We express no opinion on any issue relating to the tax consequences of the transactions contemplated by the Merger Agreement (and any amendment thereto) or the Registration Statement other than the opinion set forth above. Our opinion set forth above is based on the Code, Treasury Regulations promulgated thereunder, published pronouncements of the Internal Revenue Service and judicial precedents, all as of the date hereof. The foregoing authorities may be repealed, revoked or modified, and any such change may have retroactive effect. Any change in applicable laws or facts and circumstances surrounding the Mergers, or any inaccuracy in the statements, facts, assumptions and representations on which we have relied may affect the validity of the opinion set forth herein. We assume no responsibility to inform STERIS of any such change or inaccuracy that may occur or come to our attention.

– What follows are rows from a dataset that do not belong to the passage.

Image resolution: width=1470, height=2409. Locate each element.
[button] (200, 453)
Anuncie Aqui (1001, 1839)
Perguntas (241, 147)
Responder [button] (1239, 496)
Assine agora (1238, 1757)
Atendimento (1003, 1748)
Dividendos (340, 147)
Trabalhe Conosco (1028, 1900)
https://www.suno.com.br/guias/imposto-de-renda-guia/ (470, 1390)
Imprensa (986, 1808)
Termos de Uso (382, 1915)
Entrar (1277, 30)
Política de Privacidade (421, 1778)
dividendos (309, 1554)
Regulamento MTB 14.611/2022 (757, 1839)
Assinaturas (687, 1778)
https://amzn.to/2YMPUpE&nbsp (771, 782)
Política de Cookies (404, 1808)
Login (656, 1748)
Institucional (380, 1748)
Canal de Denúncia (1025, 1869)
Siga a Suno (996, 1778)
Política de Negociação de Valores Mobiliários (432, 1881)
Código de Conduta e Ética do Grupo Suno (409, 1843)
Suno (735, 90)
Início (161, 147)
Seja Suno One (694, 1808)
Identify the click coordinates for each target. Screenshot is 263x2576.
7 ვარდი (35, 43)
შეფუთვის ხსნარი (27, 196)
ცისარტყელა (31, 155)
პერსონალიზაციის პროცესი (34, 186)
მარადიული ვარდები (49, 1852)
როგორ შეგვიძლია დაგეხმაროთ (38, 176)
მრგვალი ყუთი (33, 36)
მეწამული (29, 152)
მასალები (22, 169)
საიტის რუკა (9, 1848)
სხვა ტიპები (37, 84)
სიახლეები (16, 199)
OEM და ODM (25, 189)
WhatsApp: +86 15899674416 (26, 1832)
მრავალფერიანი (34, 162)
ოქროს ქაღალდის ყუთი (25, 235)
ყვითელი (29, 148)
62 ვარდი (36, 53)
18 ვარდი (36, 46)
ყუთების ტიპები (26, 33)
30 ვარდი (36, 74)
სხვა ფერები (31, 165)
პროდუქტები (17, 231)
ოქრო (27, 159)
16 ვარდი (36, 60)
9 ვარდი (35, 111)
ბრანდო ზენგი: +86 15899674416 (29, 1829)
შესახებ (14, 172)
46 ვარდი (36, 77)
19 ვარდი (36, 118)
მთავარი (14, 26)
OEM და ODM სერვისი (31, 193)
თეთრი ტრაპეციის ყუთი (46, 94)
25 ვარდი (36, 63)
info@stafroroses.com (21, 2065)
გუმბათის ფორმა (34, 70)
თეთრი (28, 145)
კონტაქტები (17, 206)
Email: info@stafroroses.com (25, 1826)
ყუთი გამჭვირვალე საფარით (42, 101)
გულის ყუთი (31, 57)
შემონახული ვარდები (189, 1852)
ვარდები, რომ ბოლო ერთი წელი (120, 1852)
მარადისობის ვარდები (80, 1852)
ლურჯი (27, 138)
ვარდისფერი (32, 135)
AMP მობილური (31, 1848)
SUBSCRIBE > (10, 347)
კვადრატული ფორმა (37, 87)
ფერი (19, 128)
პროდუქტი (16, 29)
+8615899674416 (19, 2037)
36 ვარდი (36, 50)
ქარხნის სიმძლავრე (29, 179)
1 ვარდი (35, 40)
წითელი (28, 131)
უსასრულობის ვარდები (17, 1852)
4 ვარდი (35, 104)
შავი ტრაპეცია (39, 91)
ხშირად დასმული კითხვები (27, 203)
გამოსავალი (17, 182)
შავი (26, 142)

In addition, our opinion is being delivered prior to the consummation of the Mergers and therefore is prospective and dependent on future events.

This opinion is furnished to you solely in connection with the Registration Statement and this opinion is not to be relied upon for any other purpose without our prior written consent. We hereby consent to the filing of this opinion with the Commission as an exhibit to the Registration Statement, and to the references therein to us. In giving such consent, we do not thereby admit that we are in the category of persons whose consent is required under Section 7 of the Securities Act.